The graph Laplacian
Published:
At the heart of of a number of important machine learning algorithms, such as spectral clustering, lies a matrix called the graph Laplacian. In this post, I’ll walk through the intuition behind the graph Laplacian and describe how it represents the discrete analogue to the Laplacian operator on continuous multivariate functions.
Introduction
At the heart of the field of spectral graph theory as well as a number of important machine learning algorithms, such as spectral clustering, lies a matrix called the graph Laplacian. (In fact, the first step in spectral clustering is to compute the Laplacian matrix of the data’s k-nearest neighbors graph… perhaps to be discussed in some future blog post.)
The Laplacian matrix is defined as follows: Given a graph \(G := (V, E)\) where \(V := \{v_1, v_2, \dots, v_n\}\) is the set of nodes/vertices and \(E := \{e_1, e_2, \dots, e_m\}\) is the set of edges, with an adjacency matrix \(A \in \{0,1\}^{n \times n}\), where
\[A_{i,j} := \begin{cases} 1,& \text{if there is an edge between} \ v_i \ \text{and} \ v_j \\ 0, & \text{otherwise}\end{cases}\]and degree matrix \(D \in \mathbb{Z}^{n \times n}\), where
\[D_{i,j} := \begin{cases} \text{degree}(v_i),& \text{if} \ i = j \\ 0, & \text{otherwise}\end{cases}\]the Laplacian matrix is defined as
\[L := D - A\]This definition is super simple, but it describes something quite deep: it’s the discrete analogue to the Laplacian operator on multivariate continuous functions. How does such a simple definition capture such a complex idea? We will demonstrate this in the remainder of this post.
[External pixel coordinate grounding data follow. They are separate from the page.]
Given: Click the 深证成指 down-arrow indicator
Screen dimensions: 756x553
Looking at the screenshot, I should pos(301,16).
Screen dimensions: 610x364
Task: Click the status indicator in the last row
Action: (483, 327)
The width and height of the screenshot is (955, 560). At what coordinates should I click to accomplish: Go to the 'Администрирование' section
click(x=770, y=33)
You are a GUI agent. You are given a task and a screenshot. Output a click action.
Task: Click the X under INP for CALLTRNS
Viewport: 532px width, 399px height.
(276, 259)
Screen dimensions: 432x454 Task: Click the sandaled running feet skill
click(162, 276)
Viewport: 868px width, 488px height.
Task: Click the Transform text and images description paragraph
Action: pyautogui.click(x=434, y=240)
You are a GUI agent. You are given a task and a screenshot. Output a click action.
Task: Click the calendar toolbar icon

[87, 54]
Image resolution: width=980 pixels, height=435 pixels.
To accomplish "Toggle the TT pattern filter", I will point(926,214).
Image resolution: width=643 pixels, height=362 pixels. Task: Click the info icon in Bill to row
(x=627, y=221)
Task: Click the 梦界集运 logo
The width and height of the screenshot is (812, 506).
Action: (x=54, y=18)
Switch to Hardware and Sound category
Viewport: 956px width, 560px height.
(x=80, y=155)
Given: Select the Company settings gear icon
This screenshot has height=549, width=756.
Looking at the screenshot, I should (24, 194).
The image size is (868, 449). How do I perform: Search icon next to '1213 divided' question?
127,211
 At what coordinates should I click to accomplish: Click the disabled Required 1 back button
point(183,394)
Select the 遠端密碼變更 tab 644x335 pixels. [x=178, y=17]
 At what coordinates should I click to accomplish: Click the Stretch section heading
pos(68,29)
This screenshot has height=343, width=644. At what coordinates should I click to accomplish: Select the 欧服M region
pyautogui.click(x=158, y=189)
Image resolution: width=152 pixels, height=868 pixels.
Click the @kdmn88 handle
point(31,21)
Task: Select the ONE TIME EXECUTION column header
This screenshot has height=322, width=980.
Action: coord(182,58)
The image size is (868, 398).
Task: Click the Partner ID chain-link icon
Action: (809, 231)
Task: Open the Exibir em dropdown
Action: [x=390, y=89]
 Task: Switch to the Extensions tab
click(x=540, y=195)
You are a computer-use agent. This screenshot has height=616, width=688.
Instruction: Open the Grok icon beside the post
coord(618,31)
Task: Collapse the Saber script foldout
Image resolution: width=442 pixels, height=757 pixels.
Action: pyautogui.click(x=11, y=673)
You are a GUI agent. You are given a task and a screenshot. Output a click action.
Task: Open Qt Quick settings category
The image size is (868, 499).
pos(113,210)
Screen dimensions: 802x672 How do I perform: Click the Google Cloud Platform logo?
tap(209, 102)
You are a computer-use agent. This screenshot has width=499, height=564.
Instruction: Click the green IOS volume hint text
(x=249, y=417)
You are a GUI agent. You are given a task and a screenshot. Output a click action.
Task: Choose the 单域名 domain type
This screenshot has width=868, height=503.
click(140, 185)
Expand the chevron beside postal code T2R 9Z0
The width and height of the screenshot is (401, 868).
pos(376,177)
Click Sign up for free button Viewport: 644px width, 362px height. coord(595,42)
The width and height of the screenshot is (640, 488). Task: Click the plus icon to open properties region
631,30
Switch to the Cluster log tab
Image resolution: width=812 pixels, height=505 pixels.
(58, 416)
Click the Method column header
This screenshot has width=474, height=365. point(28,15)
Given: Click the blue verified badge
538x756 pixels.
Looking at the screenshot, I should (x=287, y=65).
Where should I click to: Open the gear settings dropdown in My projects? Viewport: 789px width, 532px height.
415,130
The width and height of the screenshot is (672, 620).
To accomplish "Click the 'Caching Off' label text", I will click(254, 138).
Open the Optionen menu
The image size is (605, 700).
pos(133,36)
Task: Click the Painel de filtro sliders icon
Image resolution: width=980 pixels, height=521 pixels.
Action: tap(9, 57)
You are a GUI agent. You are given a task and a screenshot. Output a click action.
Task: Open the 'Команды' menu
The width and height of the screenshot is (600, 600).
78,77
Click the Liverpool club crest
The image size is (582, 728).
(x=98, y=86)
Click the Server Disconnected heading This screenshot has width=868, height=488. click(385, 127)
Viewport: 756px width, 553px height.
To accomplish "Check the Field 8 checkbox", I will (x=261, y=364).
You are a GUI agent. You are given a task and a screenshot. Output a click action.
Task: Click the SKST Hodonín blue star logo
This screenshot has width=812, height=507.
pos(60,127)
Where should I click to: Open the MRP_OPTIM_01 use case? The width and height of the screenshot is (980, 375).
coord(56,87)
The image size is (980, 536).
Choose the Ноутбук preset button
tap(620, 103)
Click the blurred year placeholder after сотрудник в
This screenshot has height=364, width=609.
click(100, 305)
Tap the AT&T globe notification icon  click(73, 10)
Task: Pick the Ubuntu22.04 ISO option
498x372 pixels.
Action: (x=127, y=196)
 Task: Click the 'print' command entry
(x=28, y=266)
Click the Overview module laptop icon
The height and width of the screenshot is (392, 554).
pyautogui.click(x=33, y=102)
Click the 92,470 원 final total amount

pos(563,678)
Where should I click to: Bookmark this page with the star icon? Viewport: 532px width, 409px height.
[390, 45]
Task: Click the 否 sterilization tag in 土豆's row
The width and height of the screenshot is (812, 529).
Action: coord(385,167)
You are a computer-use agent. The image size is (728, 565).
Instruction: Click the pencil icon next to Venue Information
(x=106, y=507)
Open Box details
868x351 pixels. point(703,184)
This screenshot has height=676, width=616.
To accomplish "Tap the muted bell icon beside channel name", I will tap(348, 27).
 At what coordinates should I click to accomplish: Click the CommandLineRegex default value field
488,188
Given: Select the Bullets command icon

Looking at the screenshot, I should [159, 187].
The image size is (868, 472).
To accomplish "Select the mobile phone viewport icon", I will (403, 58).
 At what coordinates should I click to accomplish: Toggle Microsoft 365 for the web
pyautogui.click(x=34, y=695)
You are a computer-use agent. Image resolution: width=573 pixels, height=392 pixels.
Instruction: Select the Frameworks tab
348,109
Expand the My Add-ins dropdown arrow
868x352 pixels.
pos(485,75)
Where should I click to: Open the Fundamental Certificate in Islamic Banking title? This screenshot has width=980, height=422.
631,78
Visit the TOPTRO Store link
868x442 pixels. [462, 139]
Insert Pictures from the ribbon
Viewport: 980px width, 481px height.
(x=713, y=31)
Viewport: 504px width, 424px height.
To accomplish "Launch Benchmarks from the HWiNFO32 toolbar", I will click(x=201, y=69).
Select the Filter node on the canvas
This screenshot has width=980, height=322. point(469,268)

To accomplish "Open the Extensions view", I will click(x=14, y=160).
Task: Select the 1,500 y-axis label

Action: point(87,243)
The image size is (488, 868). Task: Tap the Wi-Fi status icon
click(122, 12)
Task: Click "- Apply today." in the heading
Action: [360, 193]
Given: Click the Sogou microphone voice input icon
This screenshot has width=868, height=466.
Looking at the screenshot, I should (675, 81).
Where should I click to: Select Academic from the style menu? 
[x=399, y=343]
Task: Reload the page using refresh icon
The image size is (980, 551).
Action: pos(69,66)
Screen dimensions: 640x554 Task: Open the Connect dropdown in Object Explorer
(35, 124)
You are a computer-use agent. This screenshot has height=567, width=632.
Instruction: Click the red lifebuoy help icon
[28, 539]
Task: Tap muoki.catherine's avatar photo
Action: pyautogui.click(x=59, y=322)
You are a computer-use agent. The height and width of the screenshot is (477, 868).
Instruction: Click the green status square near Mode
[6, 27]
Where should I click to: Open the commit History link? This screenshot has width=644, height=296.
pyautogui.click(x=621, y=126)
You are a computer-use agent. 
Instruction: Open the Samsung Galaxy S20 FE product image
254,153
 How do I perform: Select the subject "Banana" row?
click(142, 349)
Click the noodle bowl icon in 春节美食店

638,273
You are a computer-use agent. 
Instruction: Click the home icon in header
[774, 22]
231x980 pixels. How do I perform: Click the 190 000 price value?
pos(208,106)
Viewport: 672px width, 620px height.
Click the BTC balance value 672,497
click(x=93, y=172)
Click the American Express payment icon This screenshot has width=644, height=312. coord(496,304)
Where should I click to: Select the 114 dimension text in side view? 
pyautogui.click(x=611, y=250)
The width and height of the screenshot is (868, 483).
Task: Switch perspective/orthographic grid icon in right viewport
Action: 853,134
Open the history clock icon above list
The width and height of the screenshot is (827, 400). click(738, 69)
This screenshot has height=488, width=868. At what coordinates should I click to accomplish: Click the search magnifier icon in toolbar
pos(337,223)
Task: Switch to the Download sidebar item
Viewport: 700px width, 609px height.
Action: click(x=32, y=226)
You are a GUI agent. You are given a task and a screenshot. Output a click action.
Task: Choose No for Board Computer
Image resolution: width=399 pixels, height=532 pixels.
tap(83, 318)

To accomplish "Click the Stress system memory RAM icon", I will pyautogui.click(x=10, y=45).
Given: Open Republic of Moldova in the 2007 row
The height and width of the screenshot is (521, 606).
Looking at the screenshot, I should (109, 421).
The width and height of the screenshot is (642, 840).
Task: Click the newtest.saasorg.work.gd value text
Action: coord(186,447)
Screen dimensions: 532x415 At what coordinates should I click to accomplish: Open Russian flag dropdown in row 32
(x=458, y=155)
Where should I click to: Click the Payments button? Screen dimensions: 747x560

Review of the Laplacian for continuous, multivariate functions
First, let’s review the basics behind the Laplacian for continuous, multivariate functions. Given a multivariate function
\[f: \mathbb{R}^n \rightarrow \mathbb{R}\]the Laplacian of \(f\) is defined as
\[\Delta f(\boldsymbol{x}) := \nabla \cdot \nabla f(\boldsymbol{x})\]That is, the Laplacian of \(f\) is the divergence of \(f\)’s gradient.
Okay, let’s break this down. First, let’s discuss the gradient. The gradient of a multivariate function, denoted \(\nabla f\), returns a vector field where the vector at each point \(\boldsymbol{x}\), denoted \(\nabla f(\boldsymbol{x})\), points in the direction of \(f\)’s steepest ascent at $\boldsymbol{x}$. Moreover, the magnitude of the gradient vector at point \(\boldsymbol{x}\) is proportional to how much the function changes at $\boldsymbol{x}$ – i.e., how steep the function is at \(\boldsymbol{x}\). The steeper the function, the larger the gradient vector. This is depicted in the figure below:
One important point to keep in mind is that the gradient is an operator that takes as input a multivariate function and produces a vector field.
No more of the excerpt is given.